## Exercise objective
Output the lines from the line with "Where should I" up to and including the line with "tap(210, 294)", reproducing each one exactly.

## Extracted data
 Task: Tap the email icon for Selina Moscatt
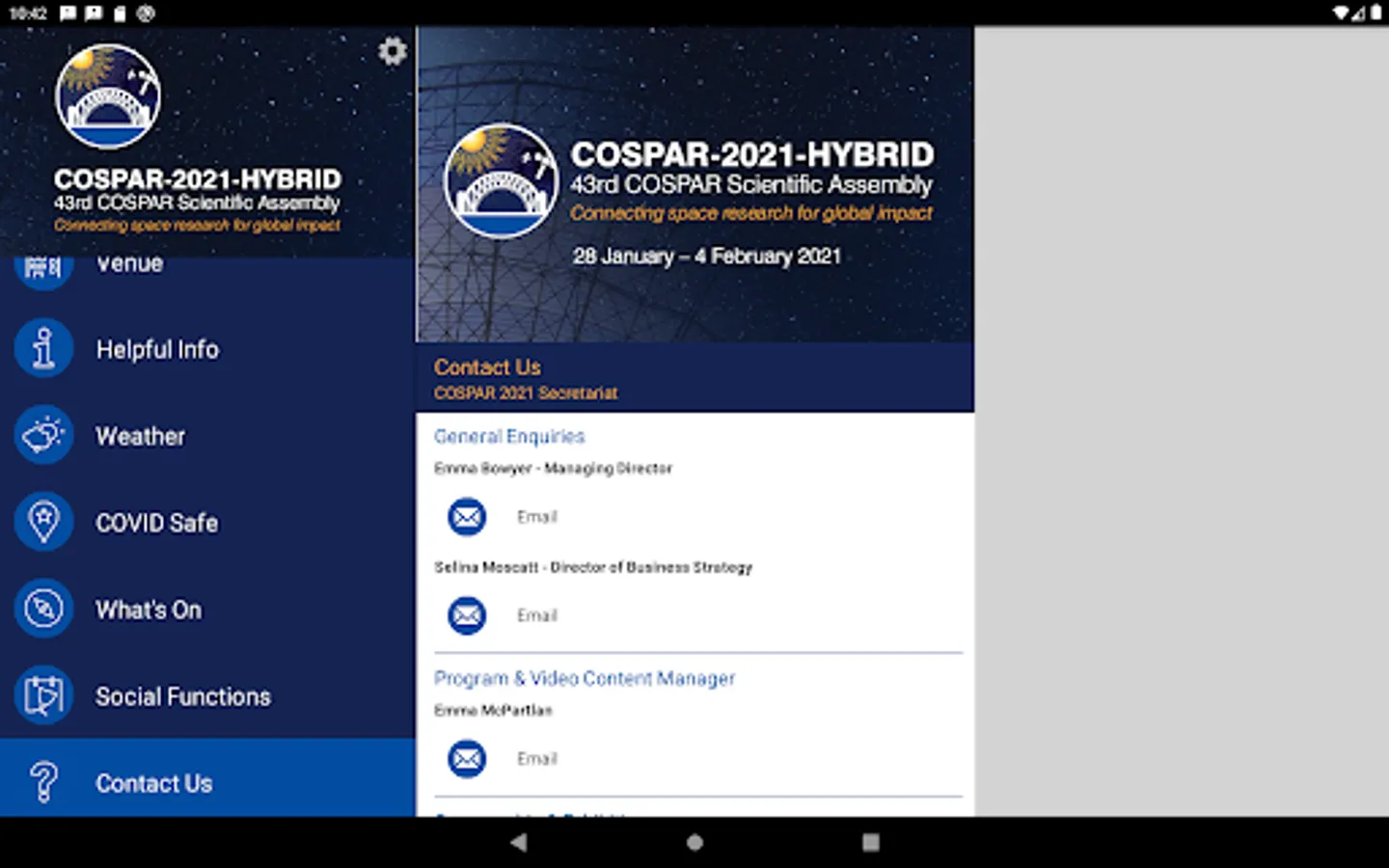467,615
---
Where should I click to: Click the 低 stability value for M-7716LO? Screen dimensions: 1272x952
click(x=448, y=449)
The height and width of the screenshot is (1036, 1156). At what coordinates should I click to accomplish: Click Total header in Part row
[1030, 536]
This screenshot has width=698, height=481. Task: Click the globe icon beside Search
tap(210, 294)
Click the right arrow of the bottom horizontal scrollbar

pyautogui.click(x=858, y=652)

## Reply
Where should I click to: Click the 低 stability value for M-7716LO? Screen dimensions: 1272x952
click(x=448, y=449)
The height and width of the screenshot is (1036, 1156). At what coordinates should I click to accomplish: Click Total header in Part row
[1030, 536]
This screenshot has width=698, height=481. Task: Click the globe icon beside Search
tap(210, 294)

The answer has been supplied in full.